11/25/2007

I Um Back

*Another fine Thanksgiving for the books. It was tough herding all those turkeys into my family's waiting mouths, but few efforts are matched with such reward. How about a quick review?


Alex Robinson's Lower Regions

I'm actually in the middle of answering an email right now, and lo and behold, one of the questions therein is what I think of the comics of Alex Robinson. It's gonna be a disappointing response on that front (which is to say, even more disappointing than my responses usually are), since Robinson is one of those artists who've managed to slip right between the cracks of my reading. He's like Howard Cruse or Mark Kalesniko in that way - I just haven't quite gotten around to all of them.

So this little book, a 56-page, mostly wordless b&w production of Top Shelf (priced at $6.95), gets to be my first sustained exposure to Robinson's work. I suspect many readers will take it as a lark, a funny side-project in anticipation of Robinson's next 'big' book, 2008's Too Cool to Be Forgotten; it's cute and slapsticky, and very fast. It looks like this. I don't think I could mount much of a case against that notion.

But it's worth noting that the presence of action-fantasy genre stuff isn't what marks the book as so minor; in the last few years, artists as varied as Kazimir Strzepek (The Mourning Star), Brian Chippendale (Ninja) and Chris Forgues (Powr Mastrs) have all released differing works redolent with fantasy adventure tropes, all of which take different approaches toward building up their worlds and telling their stories. Alex Robinson's Lower Regions, as the title might suggest, functions mostly as an extended gag, albeit an affectionate one towards simple sword-swinging, dungeon-crawling tropes, with monster housecats and armored orcs alike getting sliced and diced in gory fashion by a pretty girl with a big axe.

It's a very boyish book, loaded with goopy violence, cheesy sensuality and what strikes me as a playful eagerness to push buttons - Robinson can't quite resist getting his warrior babe into a wet kiss with some sort of devilish succubus, which then grows increasingly aroused as Our Heroine stabs it over and over with a knife, until a wave of lil' critters erupts climactically from her bloody chest cavity. And when in doubt: impale a wicked little kid on a jagged pike! Of course, Robinson's visual style is too dabbed with cartoon flourish for anything really icky to register; the reader can rest assured from page #1 that corny ol' true love wins the day in the end.

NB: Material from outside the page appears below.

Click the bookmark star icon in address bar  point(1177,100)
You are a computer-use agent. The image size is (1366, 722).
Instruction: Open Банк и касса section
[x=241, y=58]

As I mentioned, it's pretty cute, and Robinson's art is well-suited to the task - he even tosses in a few instances of formal play, like a nasty thing casting a spell that drifts out above his head as the heroine charges him, stretching across the gutter into the next panel to melt her weapon before she can 'reach' him, in-comic. A little more of that might have had the book sticking in my mind a lot longer. As it is, it's workable enough disposable entertainment, if also forgettable to the extent that I feel I ought to read something else entirely before I can really say I've read Alex Robinson.